The Middle Ages and the Renaissance. While this spirit of inquiry within the Western tradition may have emerged in Ancient Greece, the term itself can be traced back to the middle of the 13th century through the Latin word inquīrere, which literally means “to seek for.” The spirit of seeking answers to the mysteries of the universe based not on established tradition or superstition but on observation, experimentation, and empirical verification, gained momentum during the early 1500’s in Northern Italy. Key Renaissance figures such as Galileo Galilei and Leonardo da Vinci were emblematic of a quest for knowledge that spread to the rest of Europe in the late 16th century spurred on through the creation of new technologies, eg. microscope, telescope, printing press, etc. This spirit of inquiry and scientific discovery took hold on a wider scale during the European Enlightenment beginning in the 18th century.
In the modern era, these historical threads of inquiry found a home in the work of John Dewey in the early part of the 20th century. As one of the key leaders of the progressive movement in education, Dewey, who had worked as a science teacher, encouraged K–12 teachers to use inquiry as the primary teaching strategy in their science classrooms. Modeled on the scientific method, the particular process of inquiry Dewey advocated involved “sensing perplexing situations, clarifying the problem, formulating a tentative hypothesis, testing the hypothesis, revising with rigorous tests, and acting on the solution” . Dewey was critical of transmission-based pedagogies that emphasized acquiring facts at the expense of fostering modes of thinking and attitudes of the mind related to the ways scientific knowledge is created.

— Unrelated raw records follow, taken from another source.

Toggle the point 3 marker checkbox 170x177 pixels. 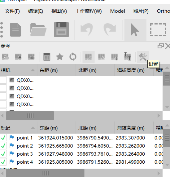pyautogui.click(x=3, y=154)
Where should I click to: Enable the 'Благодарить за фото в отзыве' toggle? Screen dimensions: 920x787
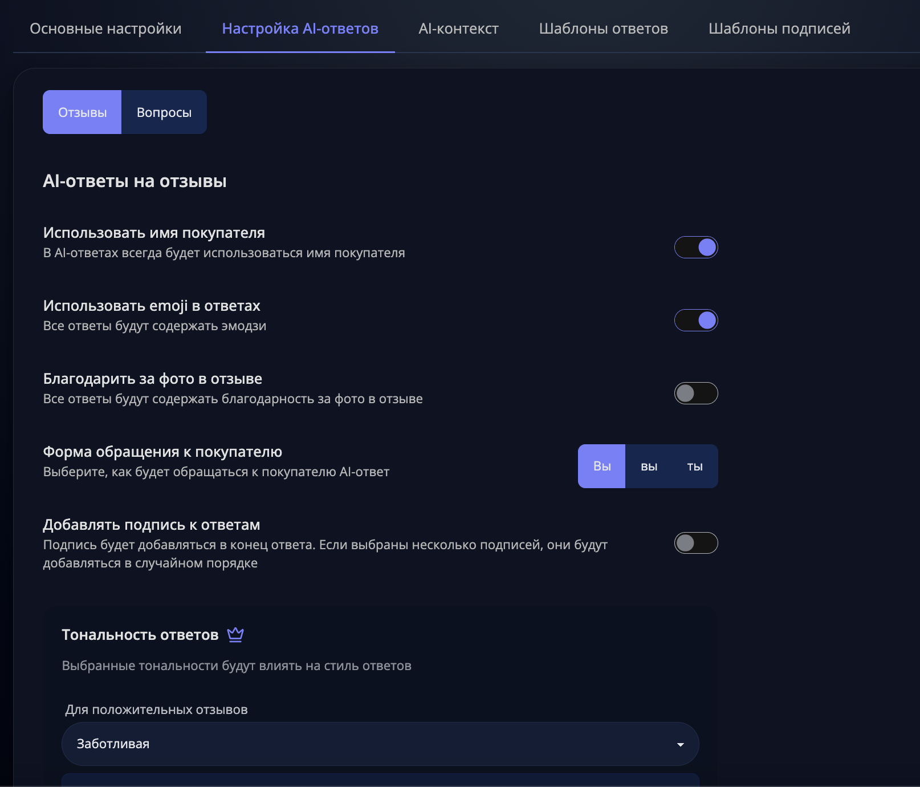point(696,393)
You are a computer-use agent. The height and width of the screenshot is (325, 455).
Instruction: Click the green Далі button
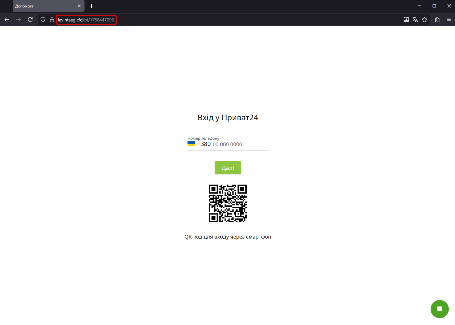[x=228, y=168]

As Dewey’s thinking on education evolved, he broadened the scope of topics and subjects in which to engage students with inquiry. Dewey encouraged students to formulate problems related to their own experiences and augment their emerging understandings with their personal knowledge. Dewey believed that the teacher should not simply stand in front of the class and transmit information to be passively absorbed by students. Instead, students must be actively involved in the learning process and given a degree of control over what they are learning.
From a curricular perspective, Dewey, like Socrates, believed that active inquiry should be used not only to gain knowledge and particular dispositions, but also to learn how to live. Dewey felt that the purpose of education was to help students realize their full potential, to strengthen democracy, and to promote the common good. Inspiring Education contains similar language of ethical citizenship; learning not only prepares the young to make their way as individuals in the world, but it also helps them to become advocates for positive social change.